Najważniejsze w tym wszystkim jest jedno słowo. ZAUFANIE. Wystarczy zaufać, że wszystko co się dzieje jest dla naszego dobra. Mimo, że teraz ciężko w to uwierzyć. Może nie rozumiemy, może jest nam żal, ale warto mimo wszystko uwierzyć, że Wszechświat działa nie przeciwko nam, ale dla nas. I wszystko jest dokładnie tak jak być powinno…
Ściskam,
Alicja
Alicja Janik dla www.barbra-belt.pl
2 comments
Cześć ALicjo! Przykro mi to mówić, ale ten tekst jest o niczym.

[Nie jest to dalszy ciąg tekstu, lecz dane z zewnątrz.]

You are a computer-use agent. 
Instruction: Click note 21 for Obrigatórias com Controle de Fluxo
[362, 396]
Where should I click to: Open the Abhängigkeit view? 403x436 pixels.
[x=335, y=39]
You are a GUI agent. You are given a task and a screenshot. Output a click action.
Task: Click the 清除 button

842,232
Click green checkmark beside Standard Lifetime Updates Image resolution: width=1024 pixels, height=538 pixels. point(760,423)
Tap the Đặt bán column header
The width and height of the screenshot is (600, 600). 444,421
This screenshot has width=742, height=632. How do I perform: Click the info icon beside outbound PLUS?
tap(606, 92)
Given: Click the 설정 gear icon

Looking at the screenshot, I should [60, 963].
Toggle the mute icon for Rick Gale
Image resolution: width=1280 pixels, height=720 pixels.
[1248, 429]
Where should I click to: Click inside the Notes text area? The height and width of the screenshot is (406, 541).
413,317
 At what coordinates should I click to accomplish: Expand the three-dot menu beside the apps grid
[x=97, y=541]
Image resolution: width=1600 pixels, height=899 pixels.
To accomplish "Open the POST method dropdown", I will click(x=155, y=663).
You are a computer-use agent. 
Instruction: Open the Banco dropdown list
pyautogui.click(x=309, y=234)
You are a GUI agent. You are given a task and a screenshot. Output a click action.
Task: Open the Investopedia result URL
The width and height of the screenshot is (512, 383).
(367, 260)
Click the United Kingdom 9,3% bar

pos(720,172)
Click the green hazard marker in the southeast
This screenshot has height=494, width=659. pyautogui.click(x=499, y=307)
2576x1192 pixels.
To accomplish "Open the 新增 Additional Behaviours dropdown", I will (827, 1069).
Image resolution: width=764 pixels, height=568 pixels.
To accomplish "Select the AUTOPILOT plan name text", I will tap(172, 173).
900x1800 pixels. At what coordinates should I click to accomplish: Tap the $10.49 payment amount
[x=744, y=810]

Każdemu czasem zdarza się mieć pecha albo wręcz przeciwnie pasmo sukcesów, ale nie sądzę, że ma na to wpływ jakaś siła czy wszechświat, więc po co rozważać to czy nam sprzyja czy nie? To co się dzieje w naszym życiu zależy od nas samych i od życiowych okoliczności , w których musimy się odnaleźć i na które musimy reagować (a więc ludzi, pogody za oknem czy choćby predyspozycji genetycznych) ale co ma do tego ten wszechświat? “Wszechświat nam sprzyja” to trochę jakby powiedzieć “Kosmici z planety Wenus dzisiaj wylądują na lotnisku w Warszawie” (bez ironii, po prostu dla mnie to zbyt patetyczne i odrealnione stwierdzone, ). Oczekiwałabym po tym blogu więcej konkretów i praktycznych wskazówek motywacyjnych. Pozdrawiam!
Paulo,
cały tekst jest właśnie o tym jak będziemy reagować na te okoliczności życiowe, w których się znajdziemy. Piszę o swoim sposobie na radzenie sobie z “niepowodzeniami”. O tym, że jak na przykład otrzymam odmowę i nie zatrudnią mnie w firmie, w której chciałam pracować to nie znaczy, że jestem do niczego i moje marzenie zostanie niespełnione tylko żeby właśnie się zatrzymać i zastanowić czy aby na pewno tego właśnie chciałam. Chodzi o to, aby w takich sytuacjach zweryfikować prawdziwość naszych pragnień i marzeń. W tekście dla lepszego zobrazowania nazywam to sygnałami od wszechświata, ale każdy może interpretować to na swój sposób. Wiem, że ten konkretny test był bardzo pomocny dla wielu osób. Szkoda, że dla Ciebie nie, ale na blogu jest mnóstwo, innych fantastycznych wpisów nie tylko moich, w których mam nadzieję znajdziesz te konkretne wskazówki. Pozdrawiam!